### What this task involves
Repeat, word for word, the passage of the decision record below on where the starter vocabulary ships. Begin at the words "Status · Accepted" and stop after "the PyPI boundary)".

### Text segment

::::

Skip to content

ADR-049 — Vocabulary-starter ships within chemigram (clarifies ADR-032)

Status · Accepted Date · 2026-04-28 TA anchor · /stack Clarifies · ADR-032 (does not supersede; re-affirms the location decision and locks the PyPI boundary)

Context

ADR-032 ("Distribution split") established that the chemigram public repo is a monorepo containing the engine source, the starter vocabulary at vocabulary/starter/, and community packs at vocabulary/packs/. Only chemigram-masker-sam was named as an "optional sibling project" — a separate repo with its own release cadence — because it brings PyTorch and SAM model weights into a dependency graph the engine deliberately keeps out of itself (per ADR-007 BYOA, ADR-014).

Subsequent ADRs (ADR-034 build system, ADR-041 versioning scheme, ADR-042 distribution) referred in passing to chemigram-vocabulary-starter as a "sibling project" alongside chemigram-masker-sam. That phrasing was drift — those ADRs were focused on other concerns (build backend, SemVer rules, PyPI mechanics) and treated the vocabulary as a hypothetically-separate distribution without ever explicitly making that decision. ADR-032's monorepo decision was never overturned.

This ADR clarifies: there is one repo, one PyPI distribution, and the starter vocabulary ships inside both. Only chemigram-masker-sam is a true sibling project.

Decision

The starter vocabulary lives at vocabulary/starter/ in the chemigram repo and ships as part of the chemigram PyPI distribution. It is not a separate distribution.

::::

### Data block
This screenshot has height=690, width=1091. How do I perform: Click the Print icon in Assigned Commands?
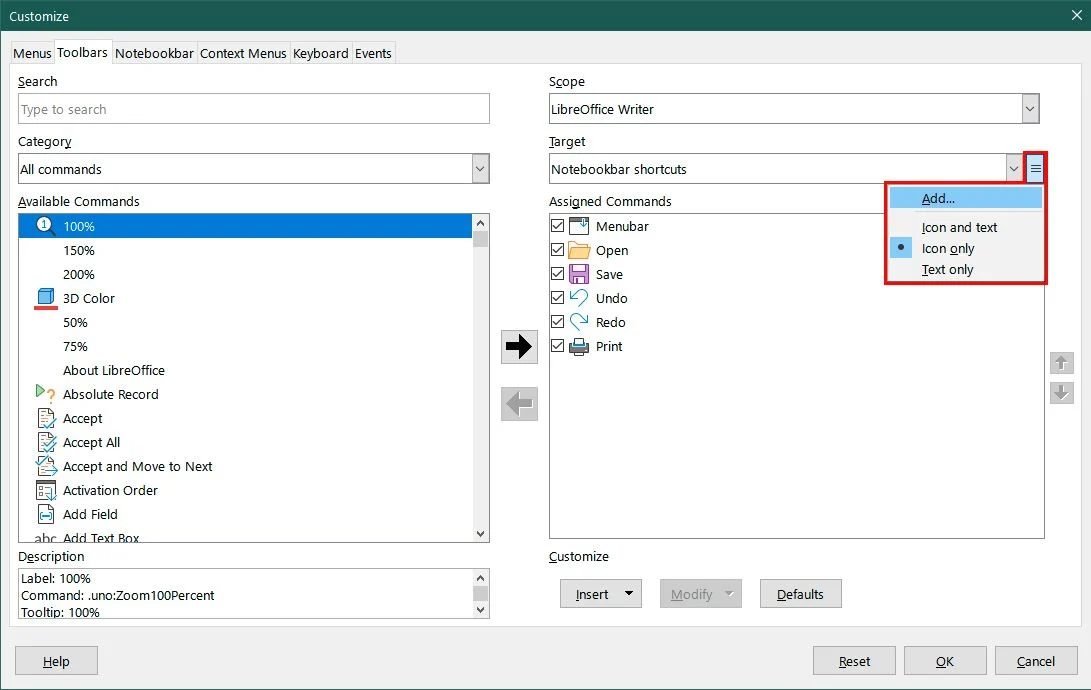pyautogui.click(x=578, y=346)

::::

### Response
Status · Accepted Date · 2026-04-28 TA anchor · /stack Clarifies · ADR-032 (does not supersede; re-affirms the location decision and locks the PyPI boundary)